SHORT EXERCISE: Convert the records, from the start through the line containing "Action: click(x=157, y=350)", into a Markdown table with the columns Row and Line. Give each nonblank line its own numbered row, and leave the pictures out.

━━ RECORDS FOR THE EXERCISE ━━

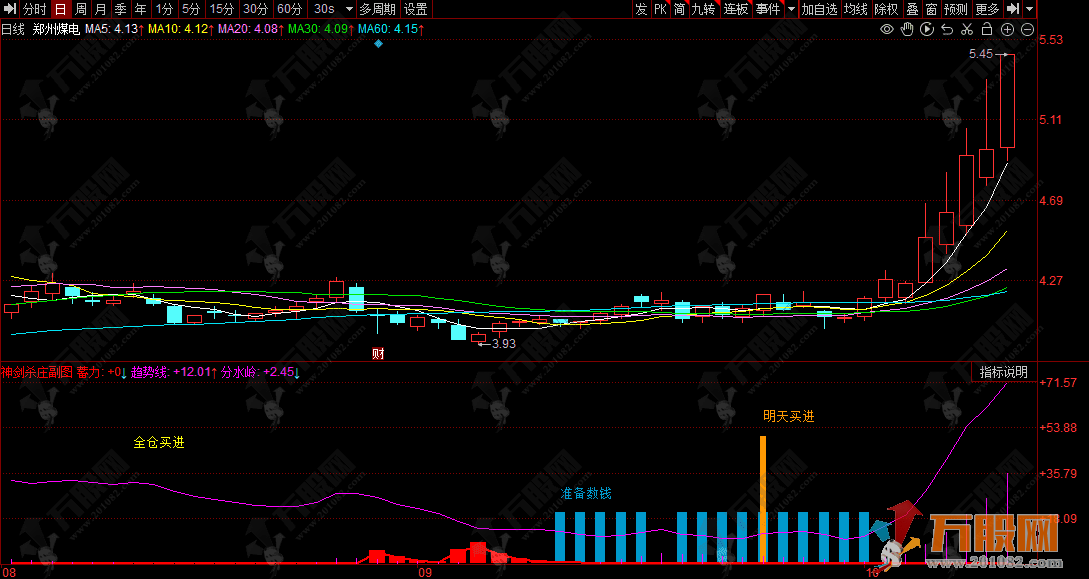Zoom out with the minus circle icon
Screen dimensions: 1089x579
click(x=1026, y=30)
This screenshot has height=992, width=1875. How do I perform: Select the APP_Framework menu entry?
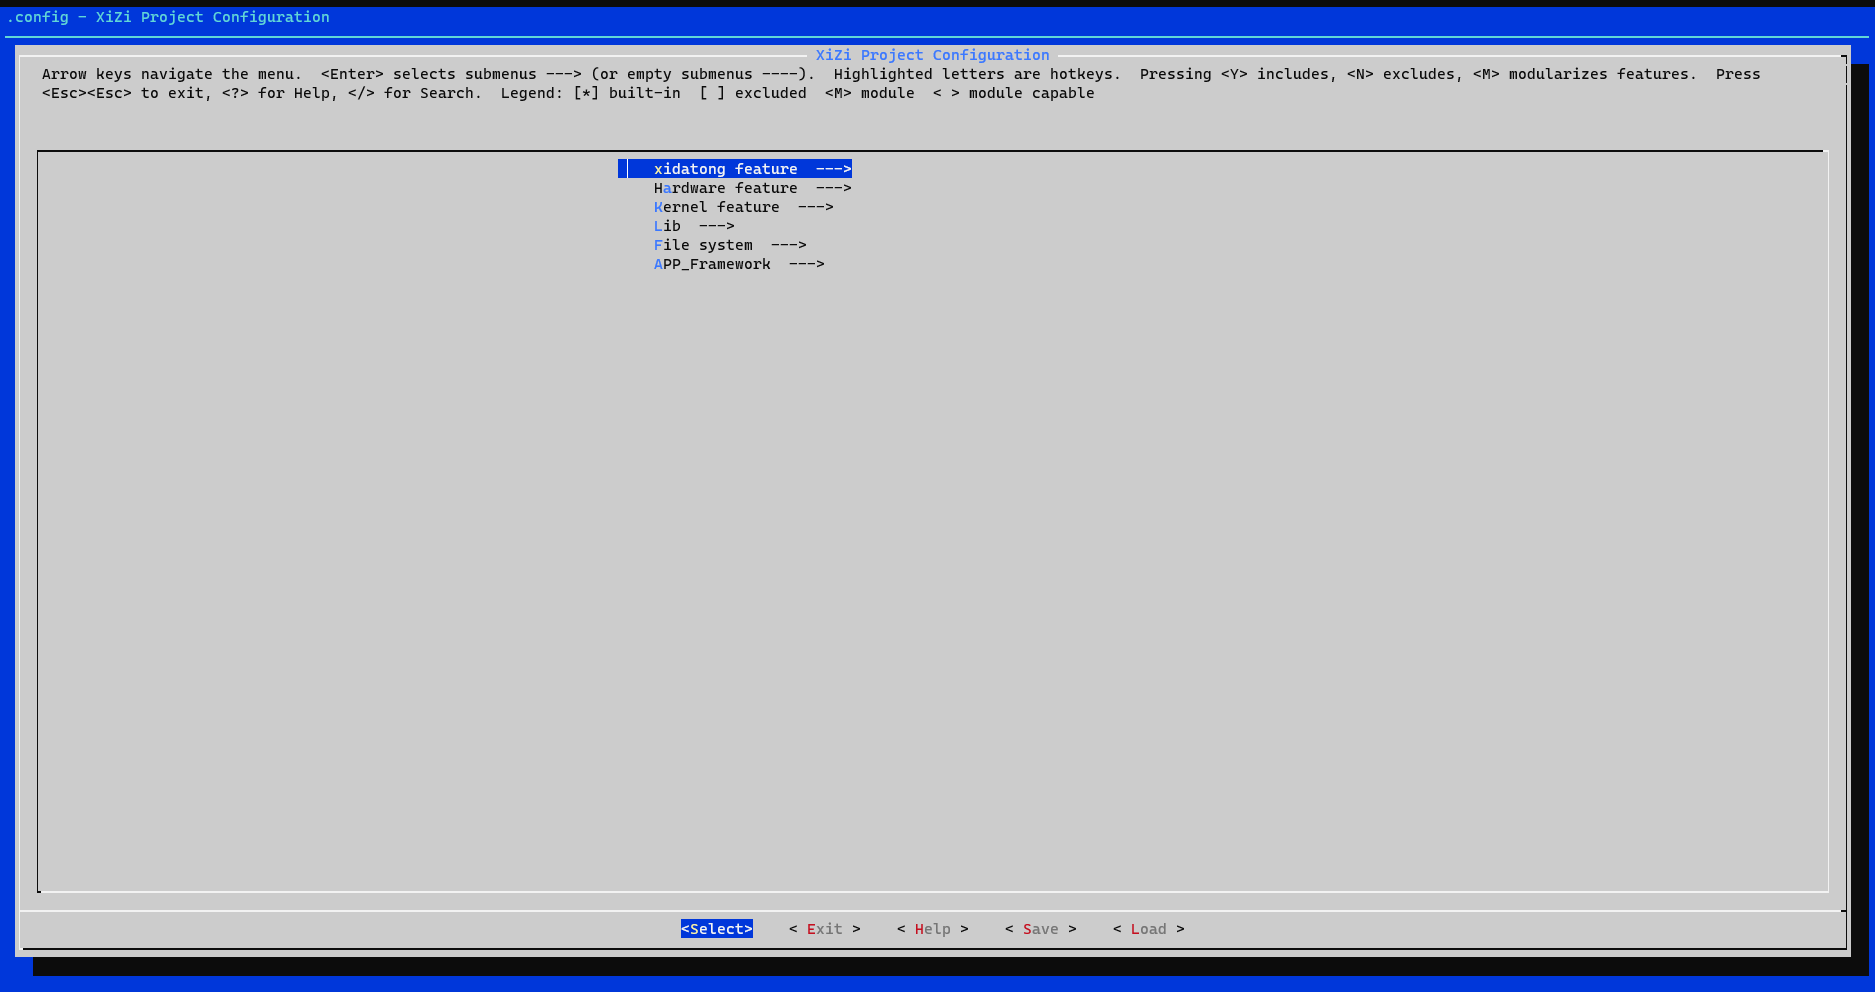coord(712,264)
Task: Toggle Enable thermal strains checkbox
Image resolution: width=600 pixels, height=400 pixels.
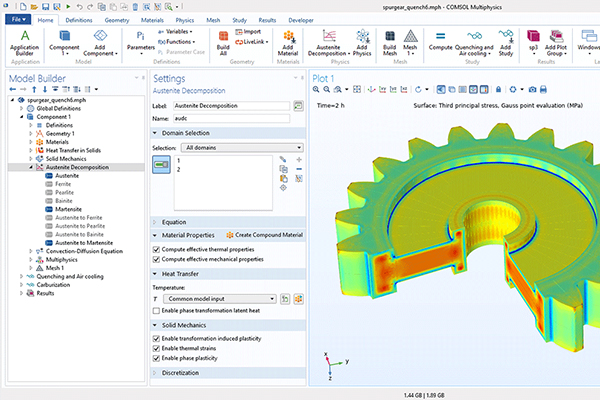Action: click(x=157, y=350)
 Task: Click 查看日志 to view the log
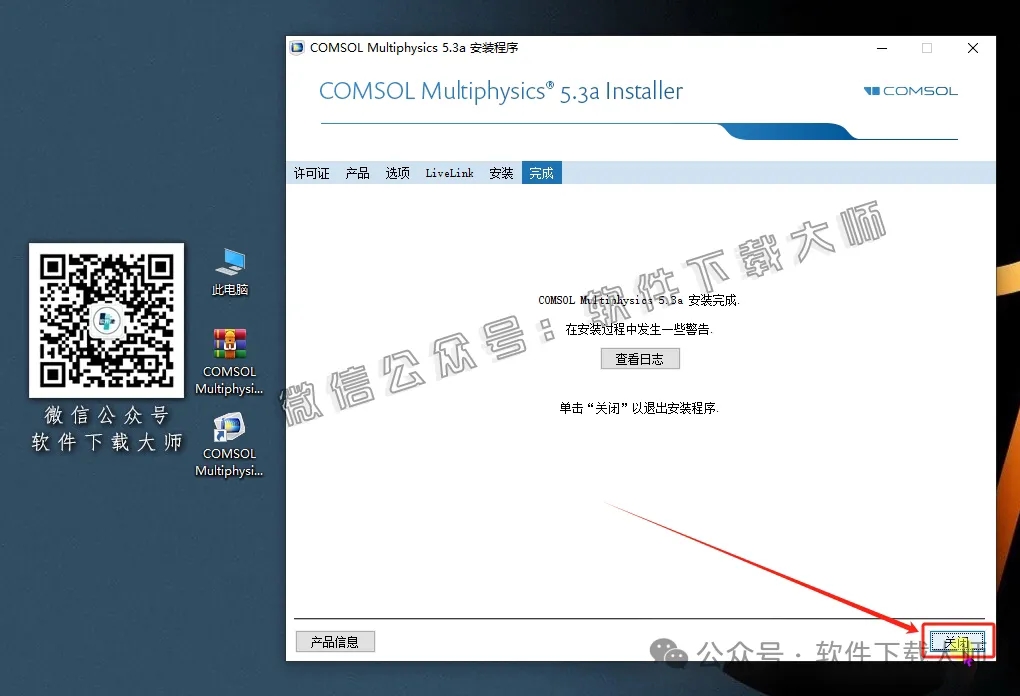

━━━

RESULT FOR THIS TASK:
| Row | Line |
|---|---|
| 1 | Zoom out with the minus circle icon |
| 2 | Screen dimensions: 1089x579 |
| 3 | click(x=1026, y=30) |
| 4 | This screenshot has height=992, width=1875. How do I perform: Select the APP_Framework menu entry? |
| 5 | coord(712,264) |
| 6 | Task: Toggle Enable thermal strains checkbox |
| 7 | Image resolution: width=600 pixels, height=400 pixels. |
| 8 | Action: click(x=157, y=350) |